* _TASK REQUIREMENTS_
Copy out, unchanged, the entries below from the "Given: Click the Refresh icon in Actions pane" line to the final line. Omit pictures.

(Collected data)
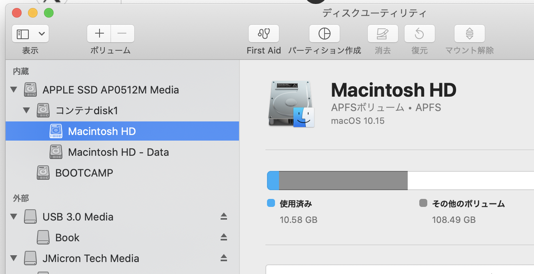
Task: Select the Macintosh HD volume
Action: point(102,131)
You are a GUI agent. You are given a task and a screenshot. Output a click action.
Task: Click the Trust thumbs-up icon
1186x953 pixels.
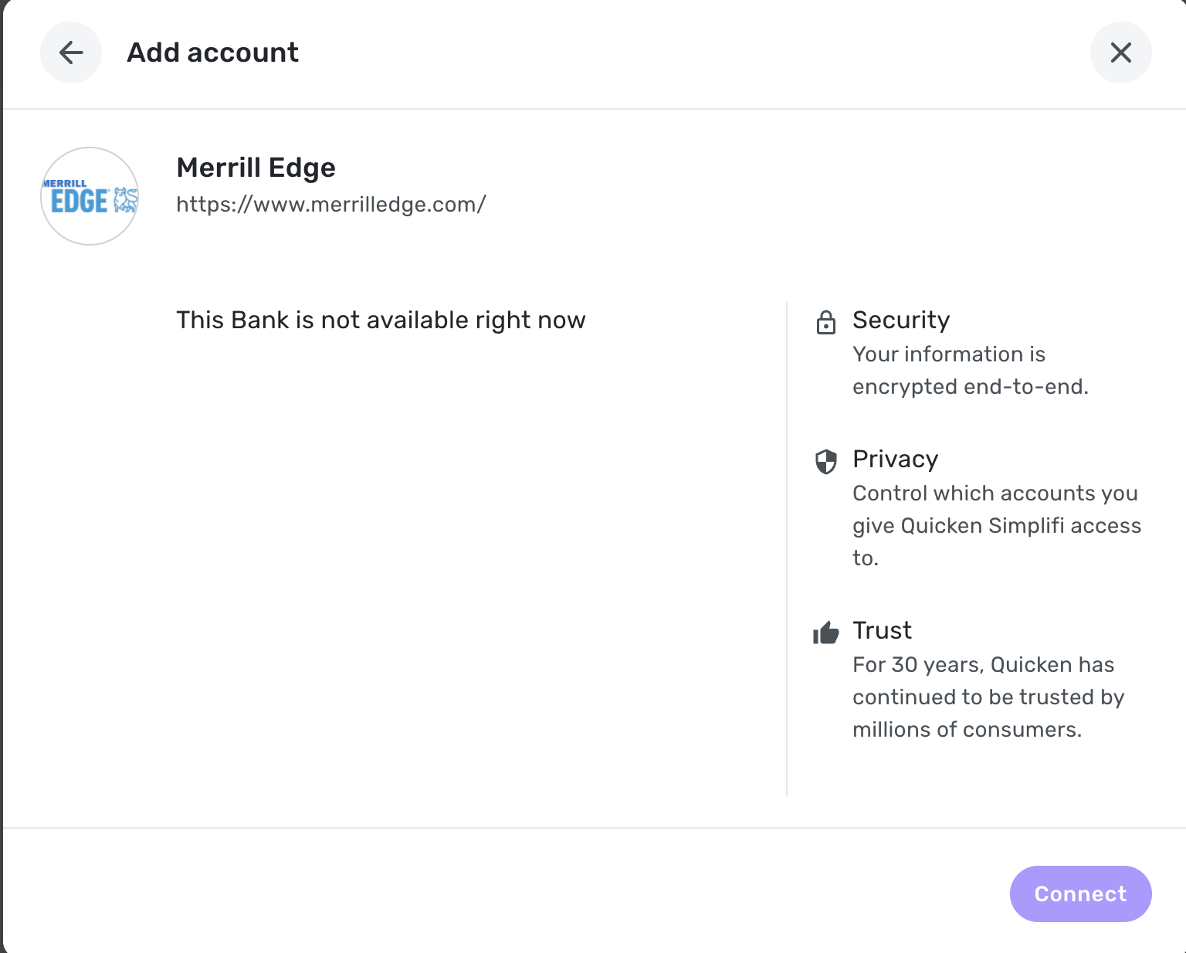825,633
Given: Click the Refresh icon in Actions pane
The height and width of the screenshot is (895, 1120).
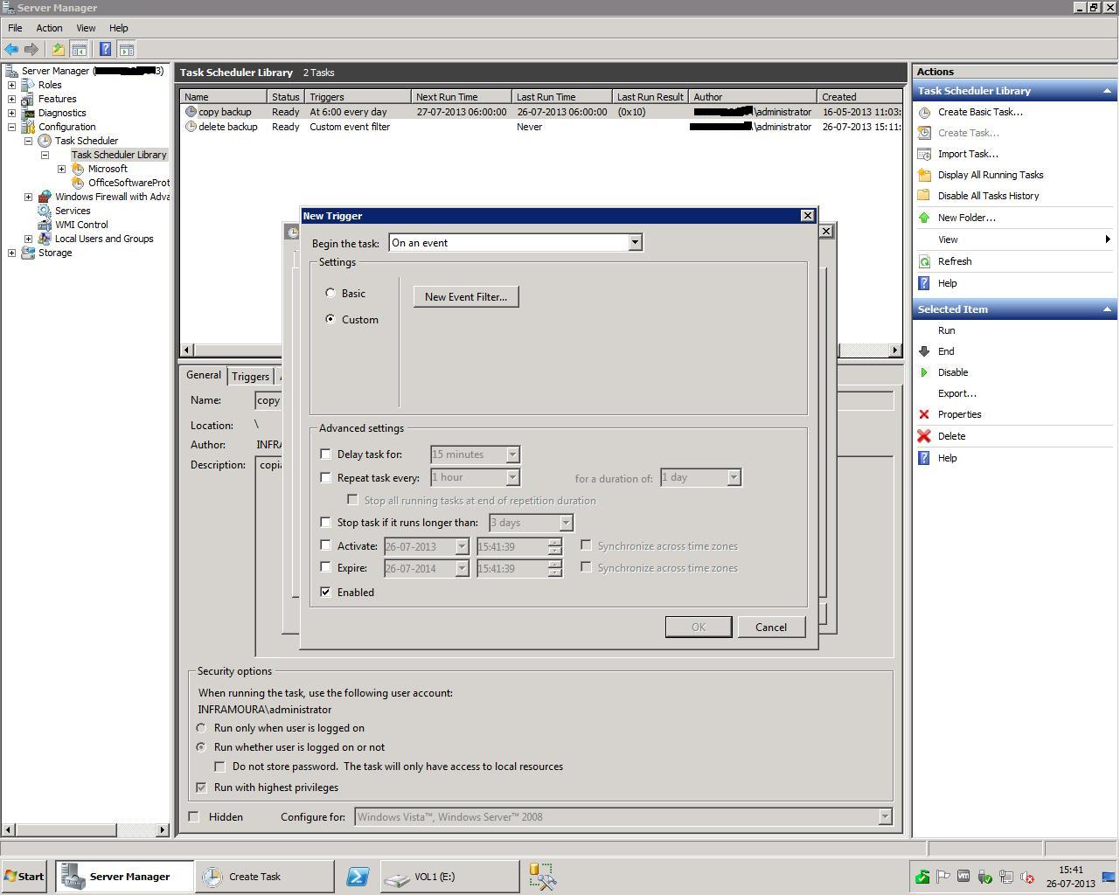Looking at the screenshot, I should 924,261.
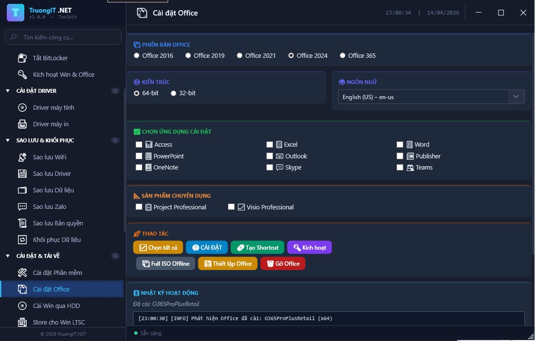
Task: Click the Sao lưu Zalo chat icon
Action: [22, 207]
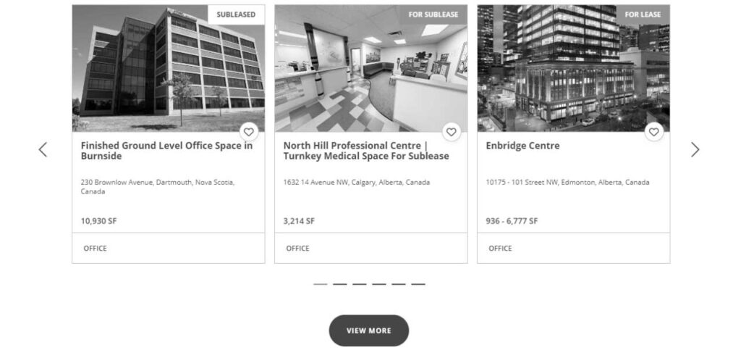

* _RESULT_
Given: Click the Refresh icon in Actions pane
The height and width of the screenshot is (895, 1120).
Looking at the screenshot, I should 924,261.
Task: Click the Sao lưu Zalo chat icon
Action: [22, 207]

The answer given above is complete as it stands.